Inductors in parallel and series with AC source: L1 = 25 µH in parallel with L2 = 50 µH, then in series with L3 = 20 µH, driven by 60 V rms at 300 kHz. What is the total rms current drawn?

Difficulty: Medium

Correct Answer: 870 mA

Explanation:


Introduction / Context:
Analyzing combinations of inductors with an AC source requires computing the equivalent inductance and then using inductive reactance to find the current. This problem reinforces parallel–series reduction for inductors and conversion from inductance to reactance at a specified frequency.


Given Data / Assumptions:

  • L1 = 25 µH, L2 = 50 µH in parallel.
  • L3 = 20 µH in series with the parallel pair.
  • Source: 60 V rms, f = 300 kHz (sinusoidal).
  • Ideal inductors; no resistance; steady-state AC.


Concept / Approach:

For two inductors in parallel: L_p = (L1 * L2) / (L1 + L2). The series combination is L_total = L_p + L3. Inductive reactance is X_L = 2 * π * f * L_total. The current magnitude is I_rms = V_rms / X_L.


Step-by-Step Solution:

Compute L_p = (25 µH * 50 µH) / (25 µH + 50 µH) = 1250 / 75 µH ≈ 16.67 µH.L_total = 16.67 µH + 20 µH ≈ 36.67 µH.X_L = 2 * π * 300,000 * 36.67 × 10^-6 ≈ 69.1 Ω.I_rms = 60 / 69.1 ≈ 0.868 A ≈ 870 mA.


Verification / Alternative check:

Order-of-magnitude check: tens of microhenries at hundreds of kilohertz yields reactance on the order of tens of ohms; 60 V over ~70 Ω gives about 0.85 A, consistent.

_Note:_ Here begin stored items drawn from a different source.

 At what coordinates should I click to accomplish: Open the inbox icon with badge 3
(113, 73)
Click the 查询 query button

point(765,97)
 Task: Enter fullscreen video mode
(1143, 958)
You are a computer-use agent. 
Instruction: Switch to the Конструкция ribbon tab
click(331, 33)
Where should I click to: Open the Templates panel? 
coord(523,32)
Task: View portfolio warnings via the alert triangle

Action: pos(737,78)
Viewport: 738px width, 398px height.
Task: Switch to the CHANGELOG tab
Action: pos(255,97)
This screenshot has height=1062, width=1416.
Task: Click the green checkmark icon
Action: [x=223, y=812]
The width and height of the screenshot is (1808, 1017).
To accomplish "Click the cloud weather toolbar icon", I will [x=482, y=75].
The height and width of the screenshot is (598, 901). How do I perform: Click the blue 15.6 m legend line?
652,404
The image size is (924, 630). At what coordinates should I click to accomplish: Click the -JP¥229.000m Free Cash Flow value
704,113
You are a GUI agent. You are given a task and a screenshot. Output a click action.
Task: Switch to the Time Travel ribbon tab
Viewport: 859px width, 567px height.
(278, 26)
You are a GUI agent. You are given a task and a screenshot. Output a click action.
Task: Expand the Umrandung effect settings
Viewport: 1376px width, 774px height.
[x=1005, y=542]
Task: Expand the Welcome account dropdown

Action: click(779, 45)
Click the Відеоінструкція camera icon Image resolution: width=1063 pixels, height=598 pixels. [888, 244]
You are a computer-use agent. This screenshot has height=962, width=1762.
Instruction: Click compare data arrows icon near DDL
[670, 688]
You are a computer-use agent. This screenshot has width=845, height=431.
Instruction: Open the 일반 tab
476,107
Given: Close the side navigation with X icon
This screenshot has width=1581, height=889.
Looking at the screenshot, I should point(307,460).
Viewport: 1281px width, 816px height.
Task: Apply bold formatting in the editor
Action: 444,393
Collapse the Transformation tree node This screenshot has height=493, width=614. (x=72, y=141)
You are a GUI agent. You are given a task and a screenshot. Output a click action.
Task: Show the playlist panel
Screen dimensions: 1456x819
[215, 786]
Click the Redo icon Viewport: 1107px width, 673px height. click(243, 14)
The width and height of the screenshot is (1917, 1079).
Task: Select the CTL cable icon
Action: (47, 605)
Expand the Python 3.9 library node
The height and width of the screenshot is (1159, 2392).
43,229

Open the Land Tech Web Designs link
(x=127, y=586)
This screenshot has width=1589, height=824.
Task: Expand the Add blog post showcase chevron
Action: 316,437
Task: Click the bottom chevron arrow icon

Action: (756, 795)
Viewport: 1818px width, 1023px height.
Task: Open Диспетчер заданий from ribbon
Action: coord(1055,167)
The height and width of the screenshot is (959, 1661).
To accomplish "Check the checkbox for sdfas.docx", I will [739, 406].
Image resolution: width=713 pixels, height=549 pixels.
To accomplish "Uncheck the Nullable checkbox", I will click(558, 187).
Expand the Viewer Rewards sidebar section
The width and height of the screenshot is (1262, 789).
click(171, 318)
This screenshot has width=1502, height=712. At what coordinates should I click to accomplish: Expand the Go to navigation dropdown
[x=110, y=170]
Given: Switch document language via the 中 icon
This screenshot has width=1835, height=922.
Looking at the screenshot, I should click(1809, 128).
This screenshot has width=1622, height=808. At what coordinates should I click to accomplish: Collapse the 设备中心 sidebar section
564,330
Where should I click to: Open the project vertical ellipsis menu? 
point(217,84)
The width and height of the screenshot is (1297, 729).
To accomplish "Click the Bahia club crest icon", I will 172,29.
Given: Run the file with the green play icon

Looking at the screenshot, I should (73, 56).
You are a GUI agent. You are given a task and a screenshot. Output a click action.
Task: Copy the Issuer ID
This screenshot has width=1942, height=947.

Why Other Options Are Wrong:

87 mA and 337 mA underestimate the current (would require much higher reactance). 87 A is unrealistically high for these values.


Common Pitfalls:

Forgetting that inductors in parallel combine like resistors in parallel; mixing microhenry units; using f instead of 2πf for reactance.